Shutter Island, adapted from the novel by Dennis Lehane (Gone Baby Gone (2007), Mystic River (2003)), is a psychological thriller set in a mental institution on an Alcatraz-like island off the coast of Boston. It stars Scorsese’s favorite actor Leonardo DiCaprio (in his 4th starring role for Scorsese) as a law enforcement officer seeking an escaped inmate. DiCaprio’s character is coming off a trauma of his own, having tragically lost his wife (the beautiful Michelle Williams), and he’s got some issues of his own. And ultimately as this mystery/horror film unfolds, DiCaprio’s character’s own sanity becomes more and more suspect and the reality of the surroundings become more and more dubious in their reality.

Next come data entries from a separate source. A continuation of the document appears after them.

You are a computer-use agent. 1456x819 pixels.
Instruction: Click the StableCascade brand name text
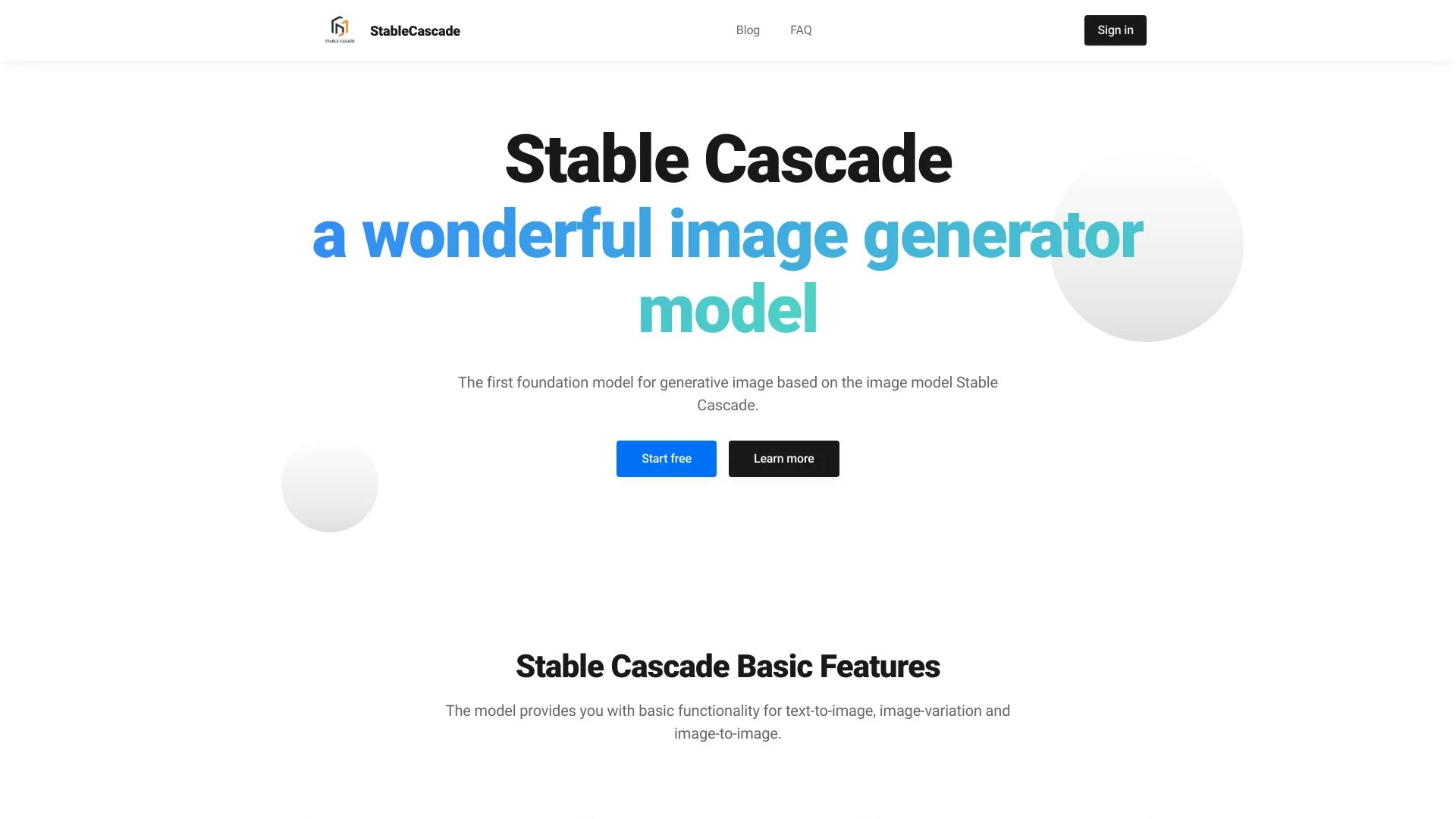414,30
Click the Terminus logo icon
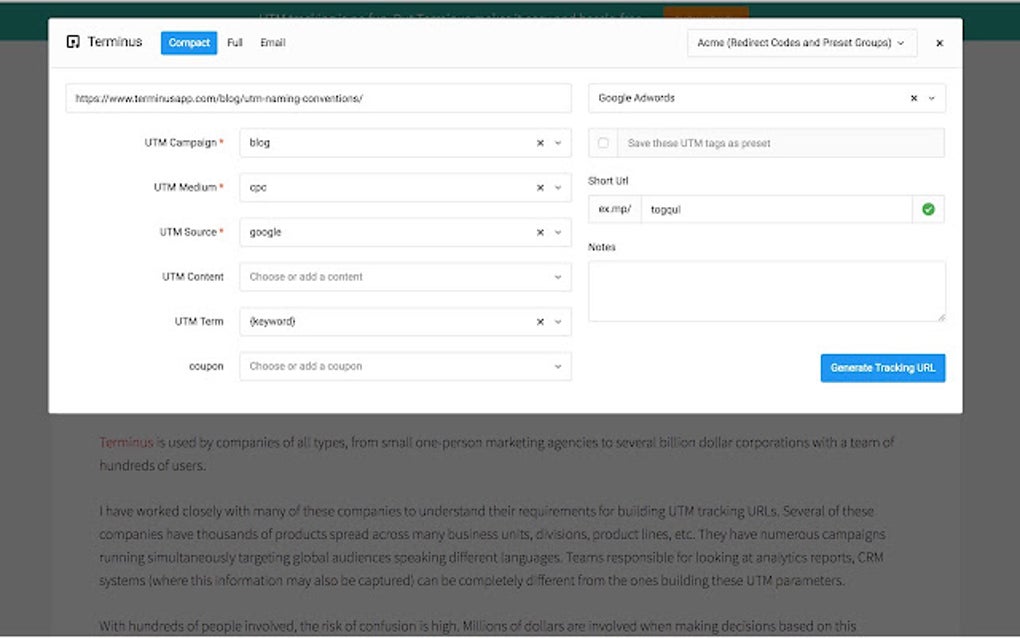1020x638 pixels. [x=74, y=41]
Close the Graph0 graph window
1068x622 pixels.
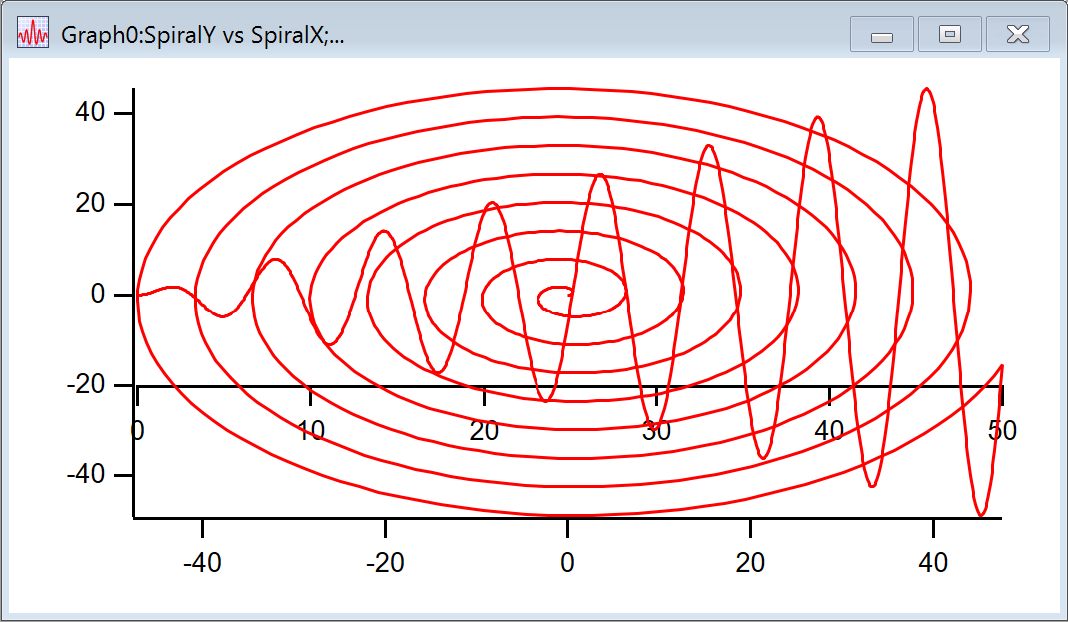coord(1017,35)
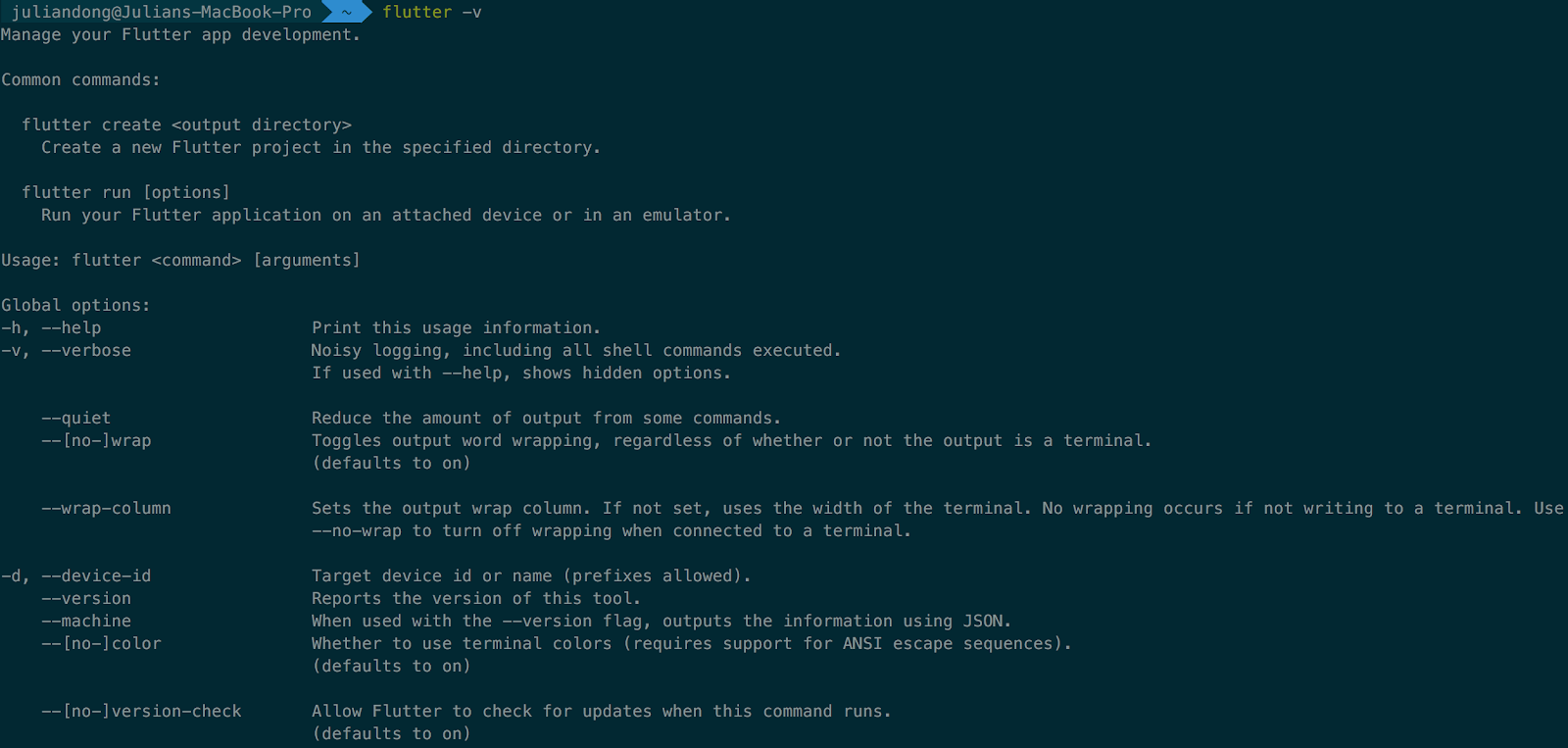Click the "flutter run [options]" command line
Screen dimensions: 1568x748
(x=125, y=192)
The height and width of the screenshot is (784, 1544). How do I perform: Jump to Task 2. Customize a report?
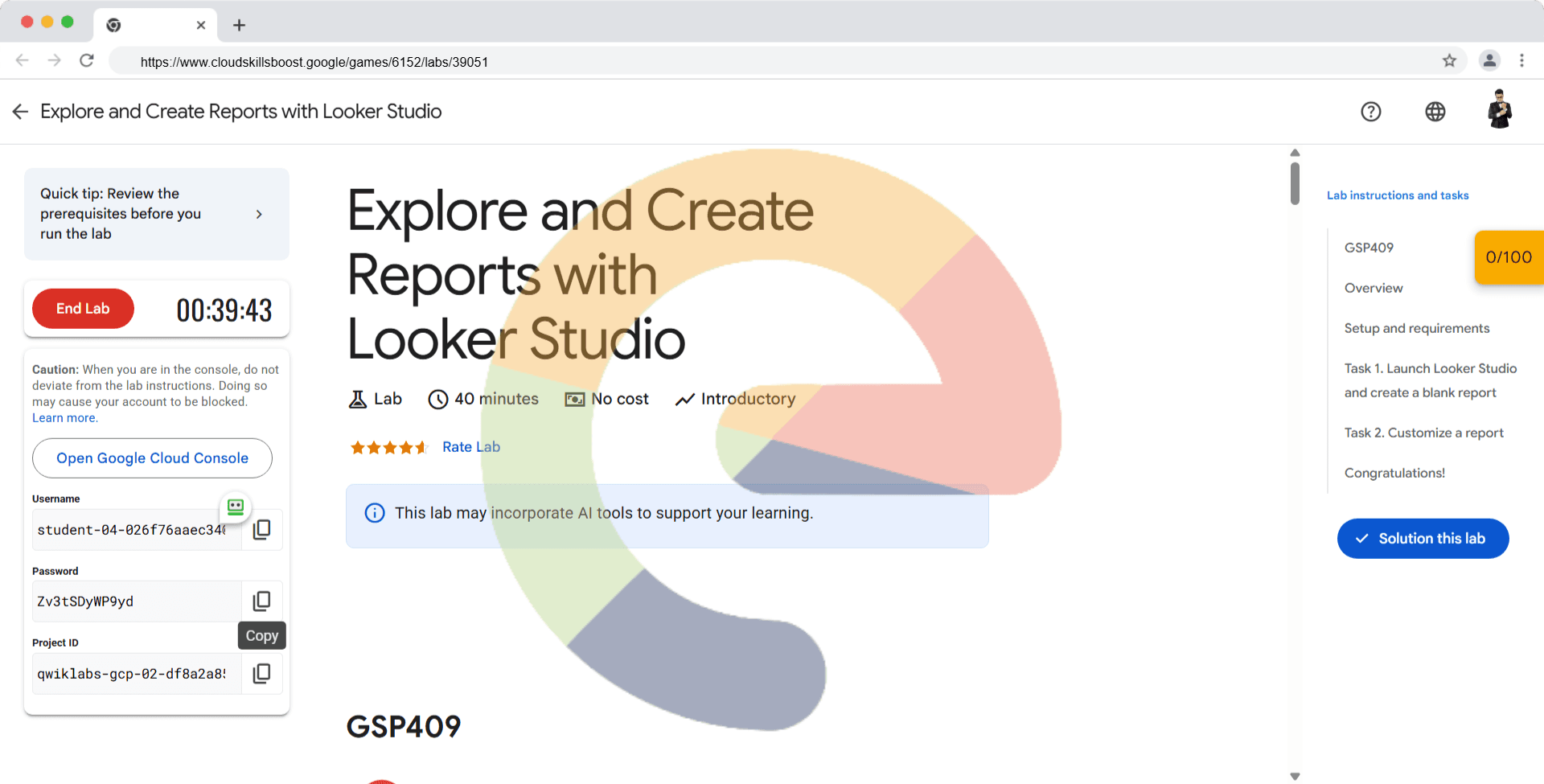pyautogui.click(x=1423, y=433)
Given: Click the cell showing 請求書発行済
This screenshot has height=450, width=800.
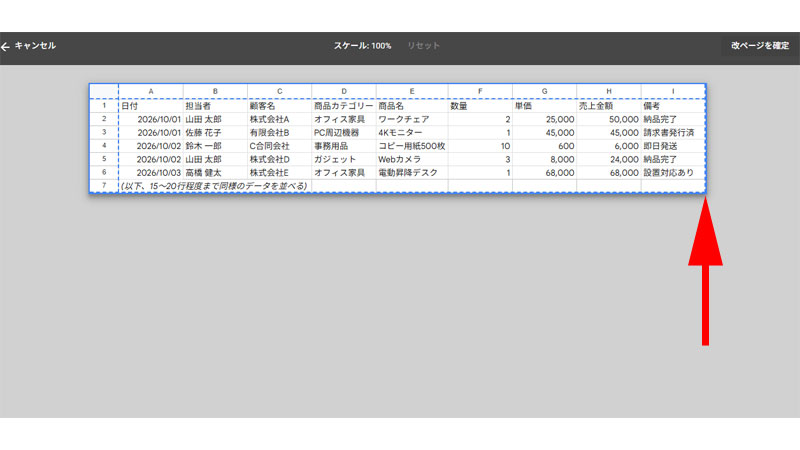Looking at the screenshot, I should tap(673, 133).
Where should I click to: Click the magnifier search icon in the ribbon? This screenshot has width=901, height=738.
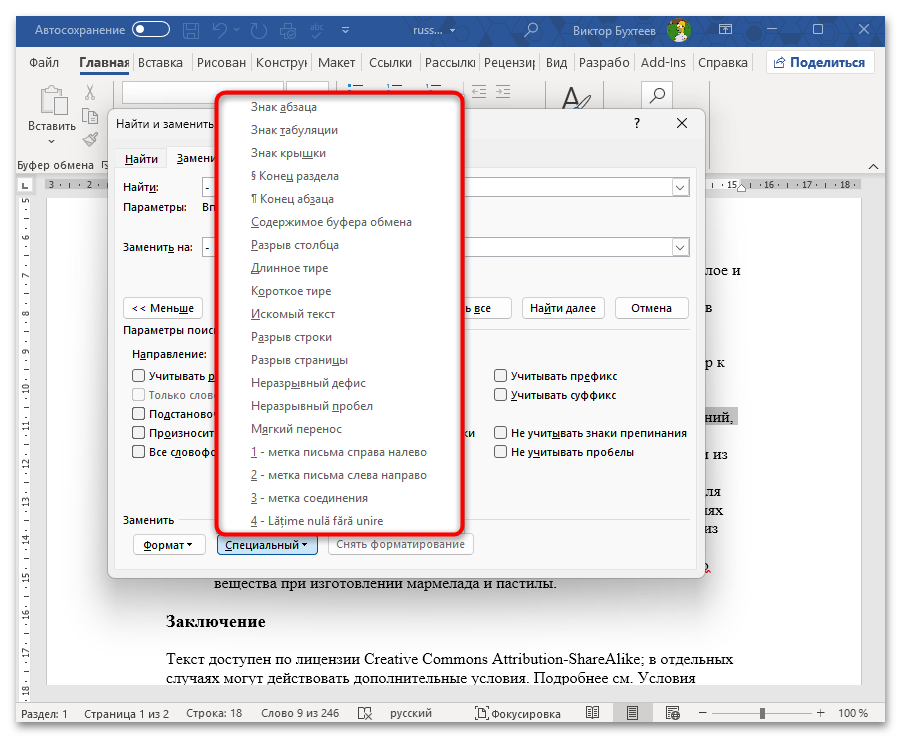tap(657, 96)
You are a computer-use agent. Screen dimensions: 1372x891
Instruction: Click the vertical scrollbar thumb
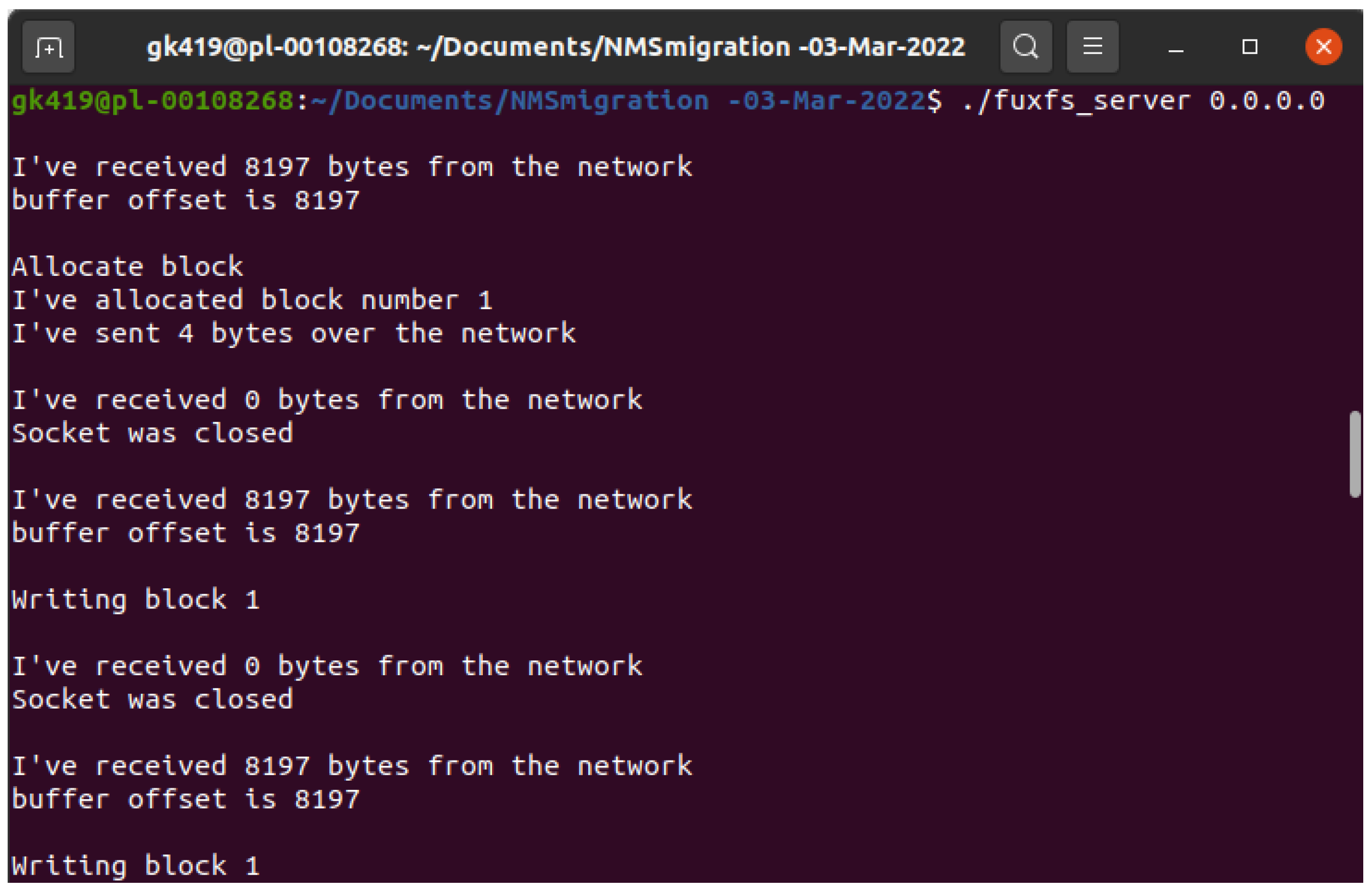(1355, 455)
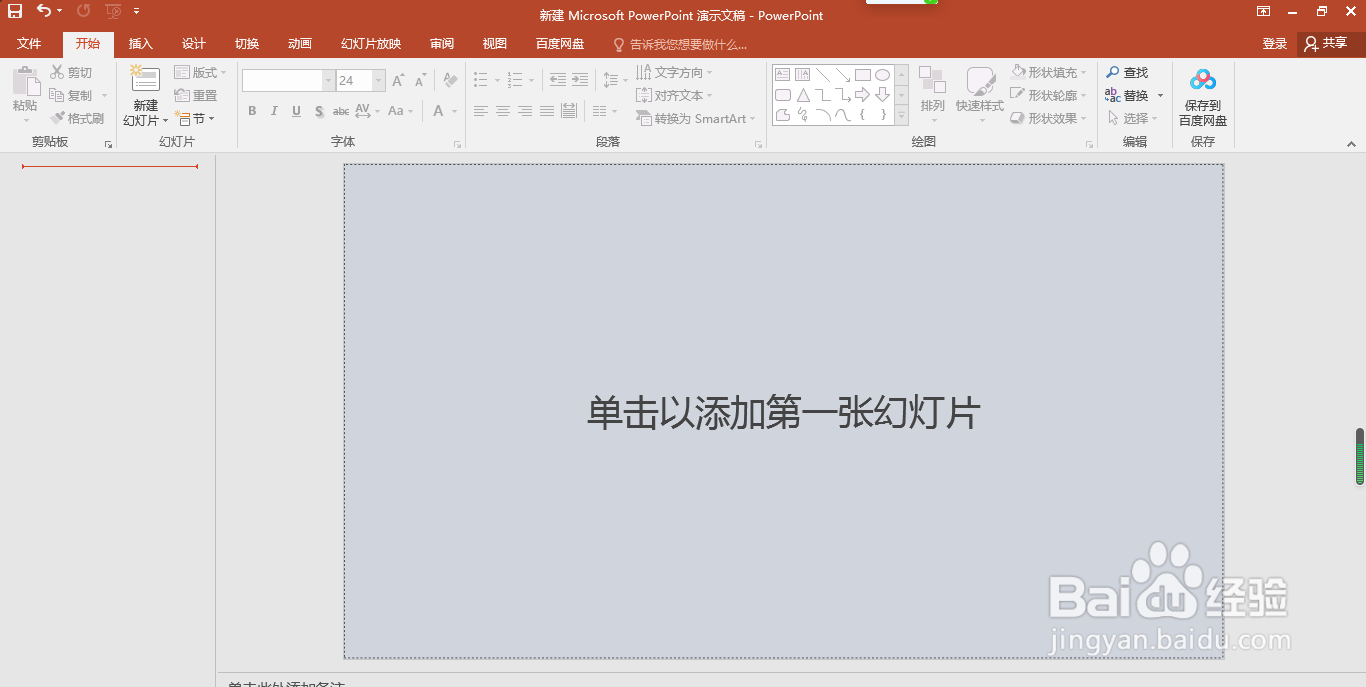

Oddly enough, I’d read the book, the only of Lehane’s works that I’ve read, so I knew where everything was going, which sort of drew some of the joy and suspense (if not most of it) out of the film. And the film is over-long at over 2 hours. Is it sort of a time threshold at which “serious” feature films have to cross to be deemed “serious”? But I didn’t find the film to be as ponderous or weighted down as a lot of reviews that I’d read had made it out to be. I’m not really a DiCaprio fan, he doesn’t do a lot for me, though he’s not repellent (like Tom Cruise for instance), and here in this film, I found him quite good (no matter how good or bad you think his Boston accent is). The film spends a little too long unwinding in the finale in particular, which does support the notion that Scorsese would have done well to tighten his film and align it perhaps more with a Lewton-esque concision.
But who knows? Scorsese scholarship, assuredly studied in some universities already, will come to find Shutter Island somewhere among the spectrum of his oeuvre, doubtlessly not at the top and doubtfully not at the bottom.